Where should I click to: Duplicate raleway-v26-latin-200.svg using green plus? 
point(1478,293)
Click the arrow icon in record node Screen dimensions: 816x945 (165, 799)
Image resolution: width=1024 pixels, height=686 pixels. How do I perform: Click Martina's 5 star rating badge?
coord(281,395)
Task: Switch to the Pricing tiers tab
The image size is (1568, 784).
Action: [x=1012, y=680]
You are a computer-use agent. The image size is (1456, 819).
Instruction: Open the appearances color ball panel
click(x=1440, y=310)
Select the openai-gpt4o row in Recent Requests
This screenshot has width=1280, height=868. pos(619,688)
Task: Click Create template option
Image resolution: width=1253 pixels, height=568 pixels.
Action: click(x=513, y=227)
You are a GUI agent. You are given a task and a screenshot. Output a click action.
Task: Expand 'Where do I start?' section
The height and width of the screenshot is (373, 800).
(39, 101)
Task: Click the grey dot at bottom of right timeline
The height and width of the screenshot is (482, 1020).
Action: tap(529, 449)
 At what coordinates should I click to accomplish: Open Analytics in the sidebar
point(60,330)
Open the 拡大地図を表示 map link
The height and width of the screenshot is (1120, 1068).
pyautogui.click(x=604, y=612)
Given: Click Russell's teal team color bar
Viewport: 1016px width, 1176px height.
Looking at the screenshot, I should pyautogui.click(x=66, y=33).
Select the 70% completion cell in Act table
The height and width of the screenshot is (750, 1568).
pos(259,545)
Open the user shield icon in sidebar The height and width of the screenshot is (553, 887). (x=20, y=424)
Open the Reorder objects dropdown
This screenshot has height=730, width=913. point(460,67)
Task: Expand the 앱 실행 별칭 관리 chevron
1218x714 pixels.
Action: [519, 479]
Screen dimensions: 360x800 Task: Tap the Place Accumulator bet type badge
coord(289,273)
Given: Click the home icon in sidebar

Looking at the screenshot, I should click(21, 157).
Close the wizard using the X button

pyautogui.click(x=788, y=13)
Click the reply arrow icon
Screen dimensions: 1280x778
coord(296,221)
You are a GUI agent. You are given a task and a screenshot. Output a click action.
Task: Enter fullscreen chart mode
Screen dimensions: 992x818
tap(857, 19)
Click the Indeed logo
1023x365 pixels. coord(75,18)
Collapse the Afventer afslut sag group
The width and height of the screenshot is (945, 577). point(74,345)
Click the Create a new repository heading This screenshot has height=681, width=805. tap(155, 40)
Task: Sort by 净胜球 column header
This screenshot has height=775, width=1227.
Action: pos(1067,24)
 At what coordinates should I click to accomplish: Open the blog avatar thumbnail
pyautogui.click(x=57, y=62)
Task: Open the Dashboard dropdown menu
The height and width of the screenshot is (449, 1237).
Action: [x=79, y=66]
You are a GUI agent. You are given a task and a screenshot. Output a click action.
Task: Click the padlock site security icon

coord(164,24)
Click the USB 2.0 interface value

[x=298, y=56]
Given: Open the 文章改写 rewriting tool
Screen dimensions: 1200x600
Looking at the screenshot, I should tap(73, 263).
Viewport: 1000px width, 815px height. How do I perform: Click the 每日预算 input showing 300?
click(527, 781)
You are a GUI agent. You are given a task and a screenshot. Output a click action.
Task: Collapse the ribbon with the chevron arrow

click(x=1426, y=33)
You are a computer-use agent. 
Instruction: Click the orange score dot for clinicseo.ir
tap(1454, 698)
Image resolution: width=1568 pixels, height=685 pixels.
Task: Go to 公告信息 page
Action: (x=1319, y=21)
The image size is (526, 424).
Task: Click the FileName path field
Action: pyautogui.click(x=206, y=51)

::::::::

> [EXERCISE]
Reproduce all of the lines above with "sidebar" substituted by "side panel" throughout, leaving everything else unchanged.

> [RESPONSE]
Where should I click to: Duplicate raleway-v26-latin-200.svg using green plus? 
point(1478,293)
Click the arrow icon in record node Screen dimensions: 816x945 (165, 799)
Image resolution: width=1024 pixels, height=686 pixels. How do I perform: Click Martina's 5 star rating badge?
coord(281,395)
Task: Switch to the Pricing tiers tab
The image size is (1568, 784).
Action: [x=1012, y=680]
You are a computer-use agent. The image size is (1456, 819).
Instruction: Open the appearances color ball panel
click(x=1440, y=310)
Select the openai-gpt4o row in Recent Requests
This screenshot has width=1280, height=868. pos(619,688)
Task: Click Create template option
Image resolution: width=1253 pixels, height=568 pixels.
Action: click(x=513, y=227)
You are a GUI agent. You are given a task and a screenshot. Output a click action.
Task: Expand 'Where do I start?' section
The height and width of the screenshot is (373, 800).
(39, 101)
Task: Click the grey dot at bottom of right timeline
The height and width of the screenshot is (482, 1020).
Action: tap(529, 449)
 At what coordinates should I click to accomplish: Open Analytics in the side panel
point(60,330)
Open the 拡大地図を表示 map link
The height and width of the screenshot is (1120, 1068).
pyautogui.click(x=604, y=612)
Given: Click Russell's teal team color bar
Viewport: 1016px width, 1176px height.
Looking at the screenshot, I should pyautogui.click(x=66, y=33).
Select the 70% completion cell in Act table
The height and width of the screenshot is (750, 1568).
pos(259,545)
Open the user shield icon in side panel The height and width of the screenshot is (553, 887). (x=20, y=424)
Open the Reorder objects dropdown
This screenshot has height=730, width=913. point(460,67)
Task: Expand the 앱 실행 별칭 관리 chevron
1218x714 pixels.
Action: [519, 479]
Screen dimensions: 360x800 Task: Tap the Place Accumulator bet type badge
coord(289,273)
Given: Click the home icon in side panel

Looking at the screenshot, I should click(21, 157).
Close the wizard using the X button

pyautogui.click(x=788, y=13)
Click the reply arrow icon
Screen dimensions: 1280x778
coord(296,221)
You are a GUI agent. You are given a task and a screenshot. Output a click action.
Task: Enter fullscreen chart mode
Screen dimensions: 992x818
tap(857, 19)
Click the Indeed logo
1023x365 pixels. coord(75,18)
Collapse the Afventer afslut sag group
The width and height of the screenshot is (945, 577). point(74,345)
Click the Create a new repository heading This screenshot has height=681, width=805. tap(155, 40)
Task: Sort by 净胜球 column header
This screenshot has height=775, width=1227.
Action: pos(1067,24)
 At what coordinates should I click to accomplish: Open the blog avatar thumbnail
pyautogui.click(x=57, y=62)
Task: Open the Dashboard dropdown menu
The height and width of the screenshot is (449, 1237).
Action: [x=79, y=66]
You are a GUI agent. You are given a task and a screenshot. Output a click action.
Task: Click the padlock site security icon

coord(164,24)
Click the USB 2.0 interface value

[x=298, y=56]
Given: Open the 文章改写 rewriting tool
Screen dimensions: 1200x600
Looking at the screenshot, I should tap(73, 263).
Viewport: 1000px width, 815px height. How do I perform: Click the 每日预算 input showing 300?
click(527, 781)
You are a GUI agent. You are given a task and a screenshot. Output a click action.
Task: Collapse the ribbon with the chevron arrow

click(x=1426, y=33)
You are a computer-use agent. 
Instruction: Click the orange score dot for clinicseo.ir
tap(1454, 698)
Image resolution: width=1568 pixels, height=685 pixels.
Task: Go to 公告信息 page
Action: (x=1319, y=21)
The image size is (526, 424).
Task: Click the FileName path field
Action: pyautogui.click(x=206, y=51)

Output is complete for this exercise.